##### Records for processing #####

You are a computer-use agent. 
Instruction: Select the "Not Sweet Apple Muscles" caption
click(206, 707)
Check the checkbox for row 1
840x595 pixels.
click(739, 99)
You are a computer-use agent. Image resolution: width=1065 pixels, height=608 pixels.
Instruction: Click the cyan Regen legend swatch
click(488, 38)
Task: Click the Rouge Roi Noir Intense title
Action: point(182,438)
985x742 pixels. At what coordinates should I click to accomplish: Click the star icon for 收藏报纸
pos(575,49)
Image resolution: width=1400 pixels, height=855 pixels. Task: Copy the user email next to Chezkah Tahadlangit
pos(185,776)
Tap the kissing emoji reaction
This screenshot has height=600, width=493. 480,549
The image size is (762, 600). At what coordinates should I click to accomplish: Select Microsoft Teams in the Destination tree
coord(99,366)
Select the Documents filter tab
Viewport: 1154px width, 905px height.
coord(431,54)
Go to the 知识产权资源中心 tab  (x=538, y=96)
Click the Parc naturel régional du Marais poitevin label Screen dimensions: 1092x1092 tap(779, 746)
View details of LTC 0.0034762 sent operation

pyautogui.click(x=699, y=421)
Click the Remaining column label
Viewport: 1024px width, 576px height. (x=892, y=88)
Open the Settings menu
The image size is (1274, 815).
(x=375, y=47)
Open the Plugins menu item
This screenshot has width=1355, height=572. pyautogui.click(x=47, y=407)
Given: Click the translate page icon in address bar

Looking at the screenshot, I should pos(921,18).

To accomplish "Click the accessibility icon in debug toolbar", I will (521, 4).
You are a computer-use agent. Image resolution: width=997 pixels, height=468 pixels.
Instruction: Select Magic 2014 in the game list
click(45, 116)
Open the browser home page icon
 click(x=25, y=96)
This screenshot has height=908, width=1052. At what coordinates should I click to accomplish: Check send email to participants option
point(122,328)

#####

**Directions:**
Copy the entries exactly as they appear.

**Response area:**
You are a computer-use agent. 
Instruction: Select the "Not Sweet Apple Muscles" caption
click(206, 707)
Check the checkbox for row 1
840x595 pixels.
click(739, 99)
You are a computer-use agent. Image resolution: width=1065 pixels, height=608 pixels.
Instruction: Click the cyan Regen legend swatch
click(488, 38)
Task: Click the Rouge Roi Noir Intense title
Action: point(182,438)
985x742 pixels. At what coordinates should I click to accomplish: Click the star icon for 收藏报纸
pos(575,49)
Image resolution: width=1400 pixels, height=855 pixels. Task: Copy the user email next to Chezkah Tahadlangit
pos(185,776)
Tap the kissing emoji reaction
This screenshot has height=600, width=493. 480,549
The image size is (762, 600). At what coordinates should I click to accomplish: Select Microsoft Teams in the Destination tree
coord(99,366)
Select the Documents filter tab
Viewport: 1154px width, 905px height.
coord(431,54)
Go to the 知识产权资源中心 tab  (x=538, y=96)
Click the Parc naturel régional du Marais poitevin label Screen dimensions: 1092x1092 tap(779, 746)
View details of LTC 0.0034762 sent operation

pyautogui.click(x=699, y=421)
Click the Remaining column label
Viewport: 1024px width, 576px height. (x=892, y=88)
Open the Settings menu
The image size is (1274, 815).
(x=375, y=47)
Open the Plugins menu item
This screenshot has width=1355, height=572. pyautogui.click(x=47, y=407)
Given: Click the translate page icon in address bar

Looking at the screenshot, I should pos(921,18).

To accomplish "Click the accessibility icon in debug toolbar", I will (521, 4).
You are a computer-use agent. Image resolution: width=997 pixels, height=468 pixels.
Instruction: Select Magic 2014 in the game list
click(45, 116)
Open the browser home page icon
 click(x=25, y=96)
This screenshot has height=908, width=1052. At what coordinates should I click to accomplish: Check send email to participants option
point(122,328)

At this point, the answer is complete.